Будить меня непросто, особенно рано. Я сержусь и ворчу. А потом, после долгих «вылеживаний», как это называла мама, и мук, поднимаюсь с больной на весь день головой. Это доставляет массу неудобств как мне самому, так и близким, вынужденным меня будить. Но изменить что-либо я не в силах. И виной всему – мой «неправильный и жуткий» совиный режим…
***
Разбудила меня Иришка, причем, совершенно иначе, чем это делали другие: тихо, терпеливо, ласково гладила малюсенькой ручонкой по лицу и волосам. Встал я почти мгновенно – здоровым и бодрым. И впервые в жизни с такой обостренной горечью подумал: как жаль, что у меня нет дочки…
На сборы у нас ушло минут десять, за которые стало окончательно светло. Неподалеку кричал петух, и вовсю распевали лягушки. Было еще прохладно и сыро от росы, поэтому я велел Иришке накинуть что-нибудь на простенькое тоненькое платьице. Она послушалась, заскочила в дом и вернулась с бабушкиным платком на плечах. Ни дать, ни взять – барышня! А было-то ей лет девять-десять…
Тогда, в ту минуту первого восхищения, я еще не знал, что эта девочка будет поражать меня беспрестанно…
Над рекой было гораздо прохладнее, чем я ожидал. Иришка озябла сидеть на холодных досках мостков, вскочила, немного потопталась, но согреться так и не смогла. Тогда, взобравшись на мои колючие колени, она прижалась ко мне маленьким теплым тельцем…
Освоилась, повеселела… Поминутно поглядывая то на меня, то на поплавки, она без умолку щебетала, и на многие ее вопросы ответов я не находил.
Мне было необъяснимо радостно и… больно… До безумия хотелось поцеловать эту тонкую бледную шейку, эти голубые близкие глаза и полуоткрытый капризный ротик…
Безумие… Конечно, безумие…
***
Дописываю я эти странички путевых заметок спустя несколько лет. Бежали дни и недели, мелькали города и лица, менялся мир, лишь я остался прежним. И ни одно из дорогих воспоминаний меня не покинуло…
Иришку я вспоминал очень часто. Особенно, когда бывало тяжело и грустно, когда женщины предавали, становились злыми и жестокими.
Я так и не разгадал до конца, с какими чувствами тогда эта маленькая девочка каждый вечер укладывала и каждое утро будила меня толи как нежная мать, толи как младшая сестренка, толи как любящая женщина… Видимо, все вместе…
До встречи с нею я не верил, что девочки могут серьезно и сильно влюбляться. И это при том, что сам впервые надолго и крепко полюбил лет в семь. Не понимал я и взрослых солидных людей, влюблявшихся в девочек до неистовства, до сумасшествия… Благодаря ей, понял и поверил…
Знала ли, понимала ли она, что со мною делает? Возможно…
Где бы я ни был, что бы ни делал, она неотступно была со мною.
Стоило мне за столом оторвать взгляд от тарелки, я встречался с ее нежными глазами, проникающими во все мои тайны, – нас, как назло, все время сажали друг против друга…
Она ловила каждое мое слово, каждый мой вопрос, угадывала малейшие мои желания и перемены настроения. Куда мне от нее деваться, я не знал.
Едва я укладывался днем поваляться, она присаживалась рядом на кровать, внимательно смотрела на меня, улыбалась и спрашивала о каких-то пустяках. Я дрожал, моля небеса, чтобы она не заметила и не поняла эту дрожь – у некоторых женщин встречается потрясающая интуиция… Но однажды она села слишком близко…
«Ты замерз?! Я сейчас принесу одеяло…» – принесла и укрыла… в тридцатиградусную жару…

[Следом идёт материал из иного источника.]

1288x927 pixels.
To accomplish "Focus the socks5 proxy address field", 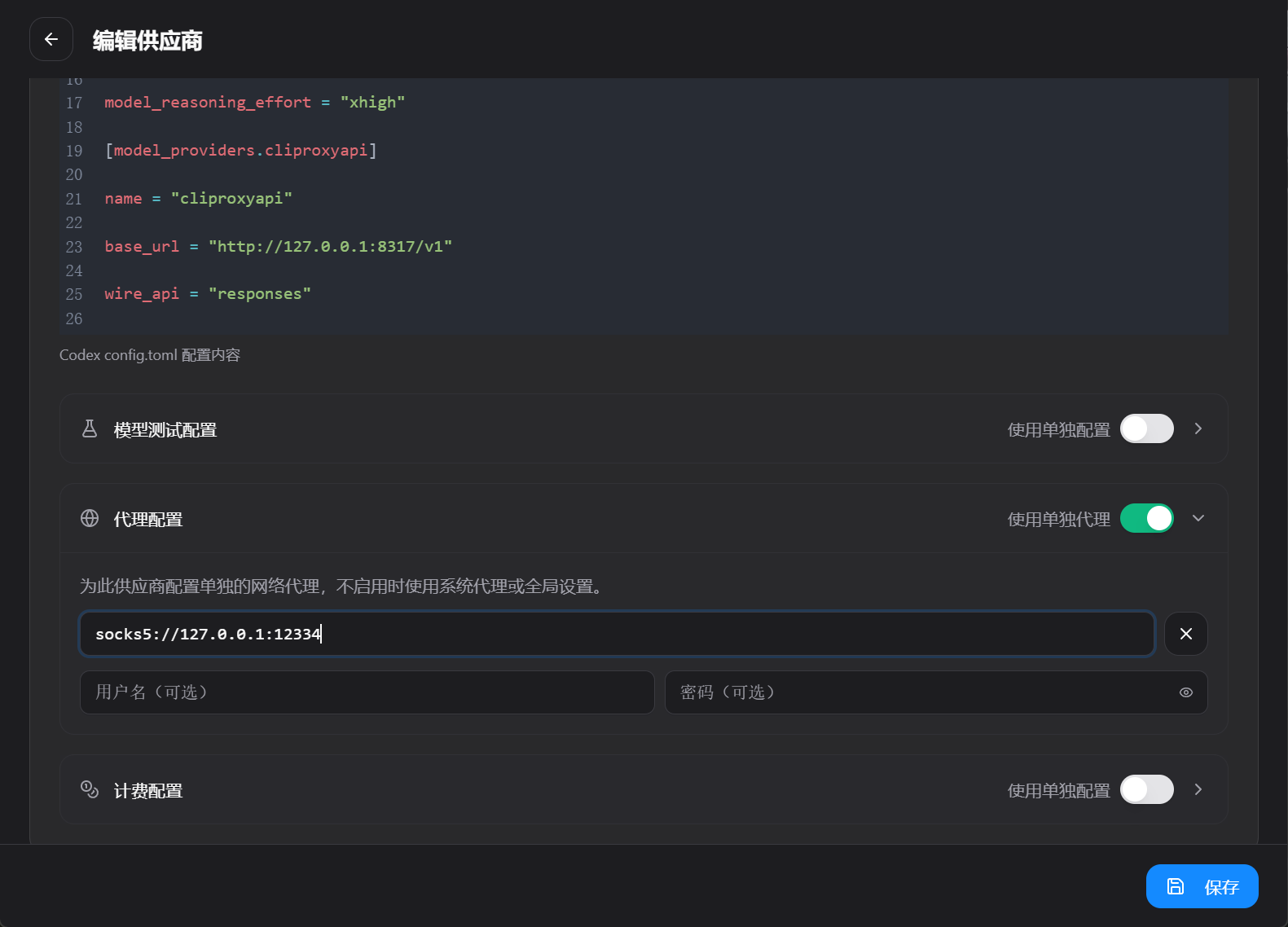I will 617,634.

Дрожал я не от страсти – настолько низко, чтоб возжелать этого ребенка, еще не пал! Дрожал от переполняющей дикой нежности к этому маленькому, ставшему вдруг настолько родным существу; нежности, которую я никоим образом не имел права выразить…
Порою, глядя на нее, я видел перед собою красивую, восхитительную, страстную женщину, какой она должна была стать впоследствии, немного кокетливую и капризную, но оттого еще более обольстительную.
Она и тогда уже в совершенстве владела всеми приемами тонкого женского мастерства. Она принадлежала к редчайшей породе женщин, каким с рождения дается Великая Женственность, не оставляющая мужчинам шанса уберечь свое сердце, научиться которой практически невозможно.